Christina Baret

Personal information
- Full name: Christina Nina Anak Baret
- Born: 16 June 1992 (age 34)
- Batting: Left-handed
- Role: Wicket-keeper

International information
- National side: Malaysia;
- T20I debut (cap 2): 3 June 2018 v India
- Last T20I: 14 June 2023 v United Arab Emirates

Career statistics
| Competition | WT20I |
| Matches | 21 |
| Runs scored | 133 |
| Batting average | 10.23 |
| 100s/50s | 0/0 |
| Top score | 29* |
| Catches/stumpings | 3/2 |

Medal record
Representing Malaysia
Women's Cricket
Southeast Asian Games
| Bronze medal – third place | 2017 Kuala Lumpur | Twenty20 |
- Source: ESPNcricinfo, 8 October 2024

= Christina Baret =

Malaysian cricketer (born 1992)

Christina Baret (born 16 June 1992) is a Malaysian cricketer, who plays for women's national cricket team. A wicket-keeper and left-handed batter, Baret was a member of the Malaysian cricket team at the 2014 Asian Games.
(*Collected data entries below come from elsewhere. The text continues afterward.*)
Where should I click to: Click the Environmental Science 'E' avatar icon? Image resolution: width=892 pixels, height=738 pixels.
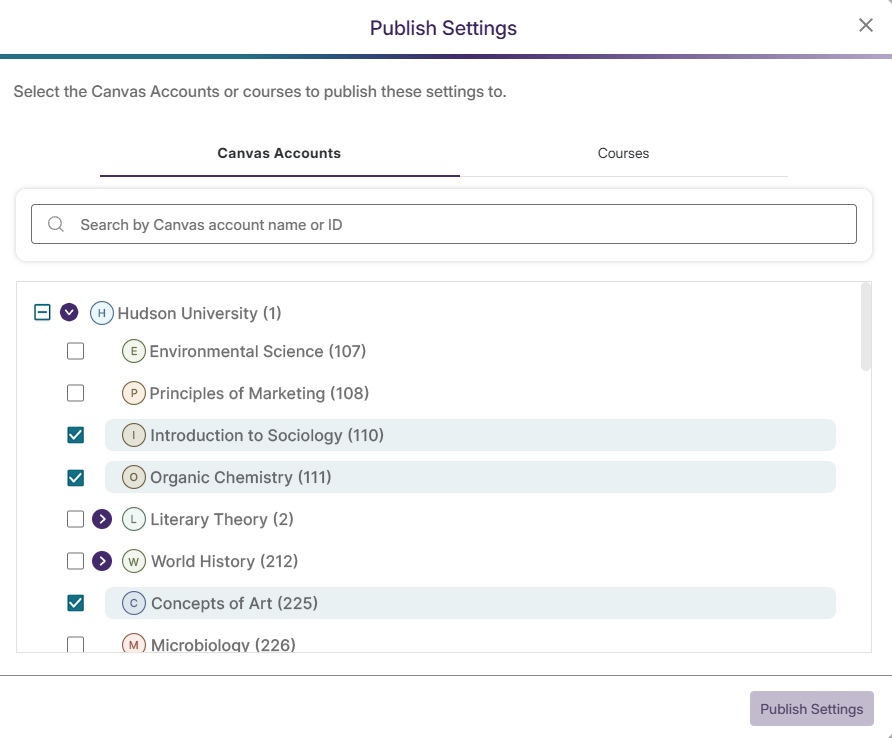[x=134, y=351]
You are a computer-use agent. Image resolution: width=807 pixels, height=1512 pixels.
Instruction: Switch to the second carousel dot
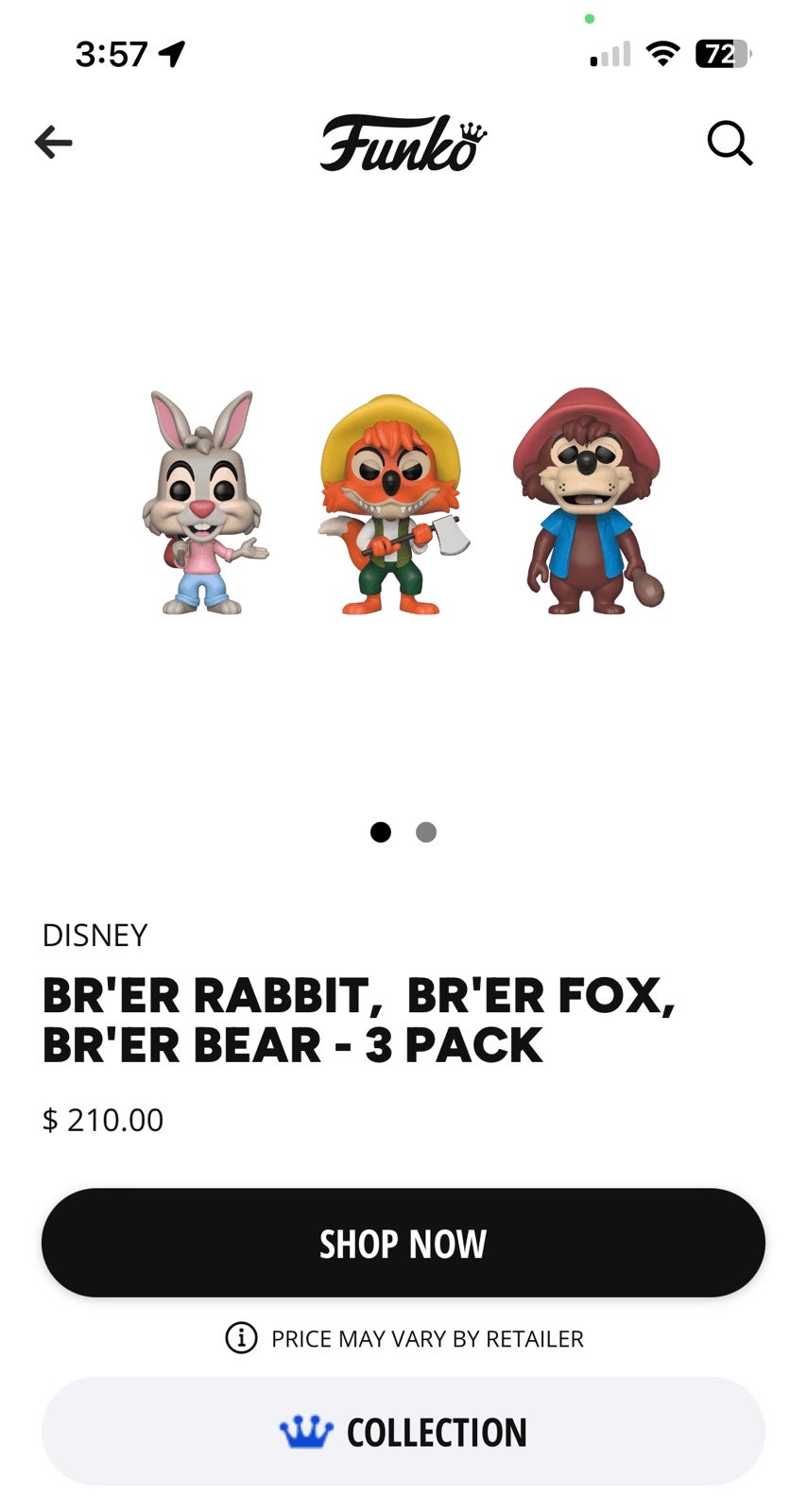(426, 832)
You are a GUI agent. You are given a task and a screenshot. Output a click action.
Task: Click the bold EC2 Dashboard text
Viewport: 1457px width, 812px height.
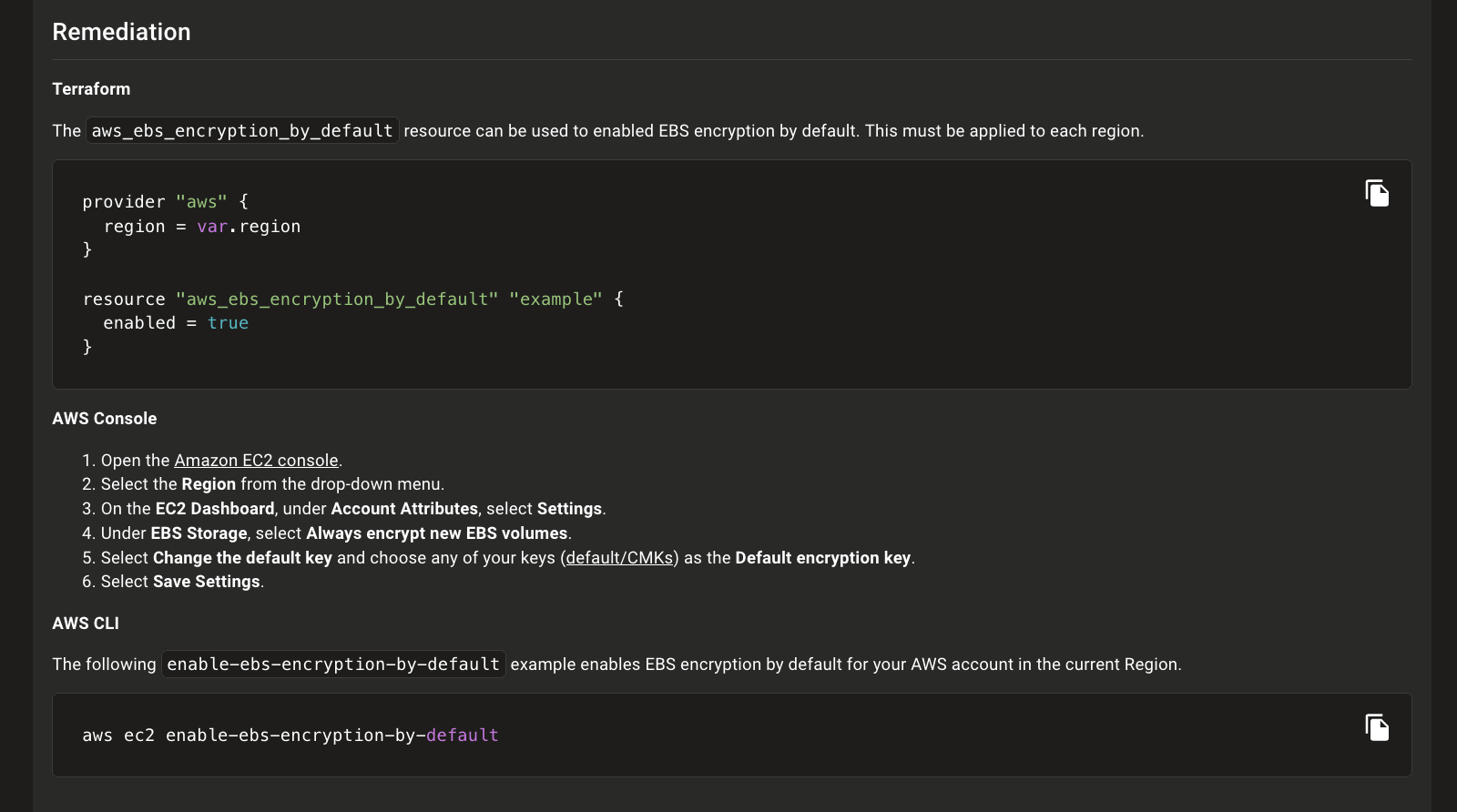pyautogui.click(x=215, y=509)
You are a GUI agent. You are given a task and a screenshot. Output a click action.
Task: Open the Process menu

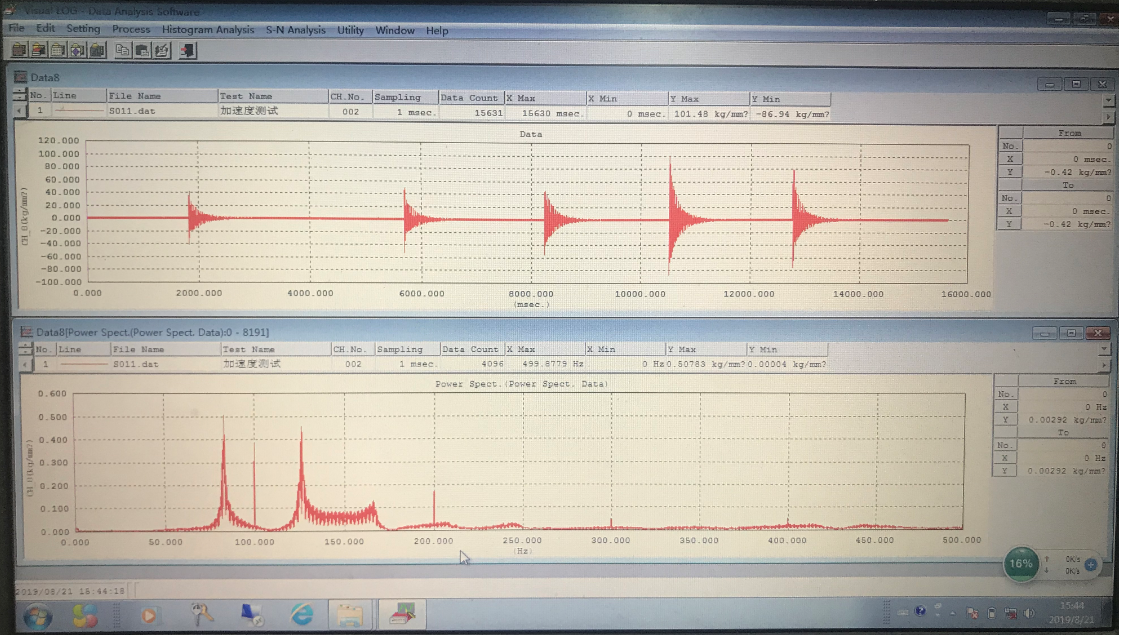pos(131,30)
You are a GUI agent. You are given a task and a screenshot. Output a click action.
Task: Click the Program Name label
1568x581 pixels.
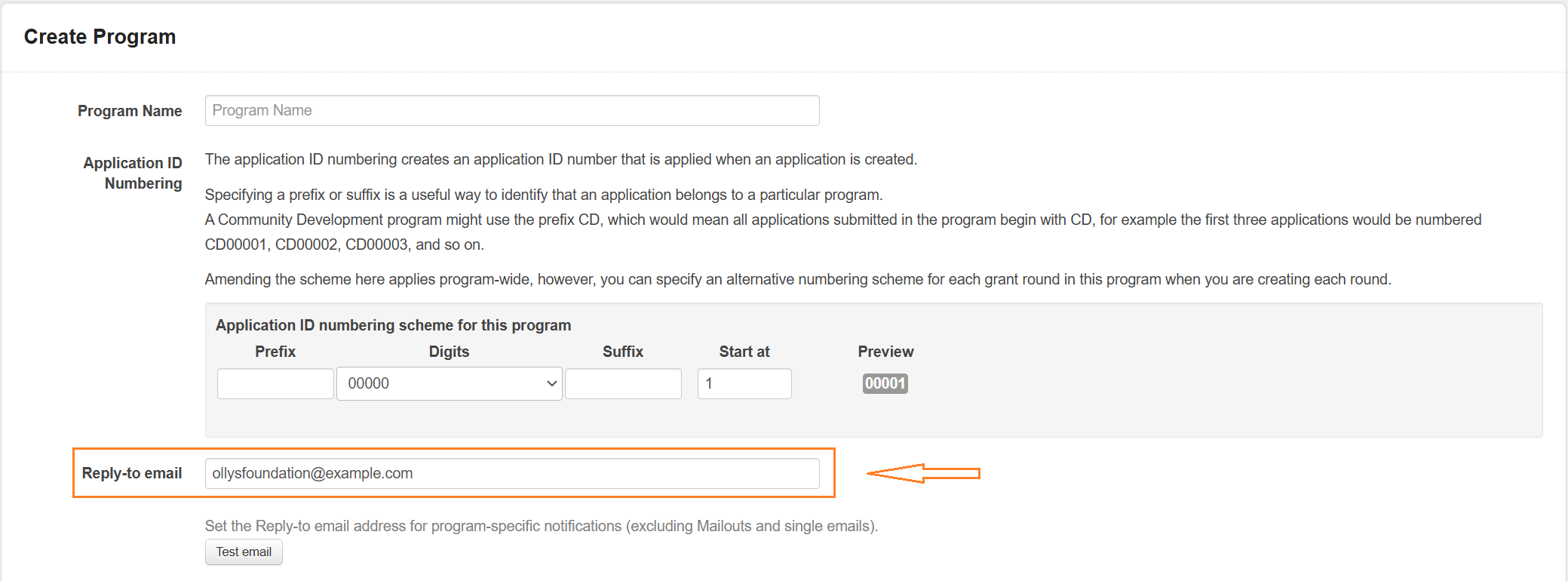[x=130, y=111]
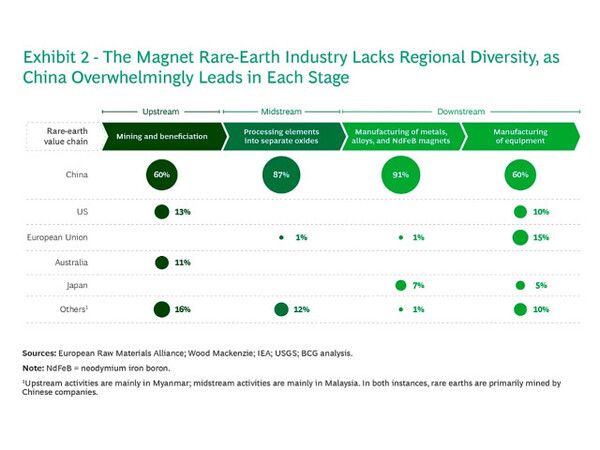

Baret was also part of the Malaysian team which finished third in the Women's cricket tournament at the 2017 Southeast Asian Games after beating Singapore in the bronze medal contest by 2 wickets. In the 3rd-place playoff she topscored with an unbeaten 22 runs and played a key role in an easy run chase against Singapore to secure the bronze medal.

==Career==
She made her Women's Twenty20 International (WT20I) debut for Malaysia on 3 June 2018, in the 2018 Women's Twenty20 Asia Cup.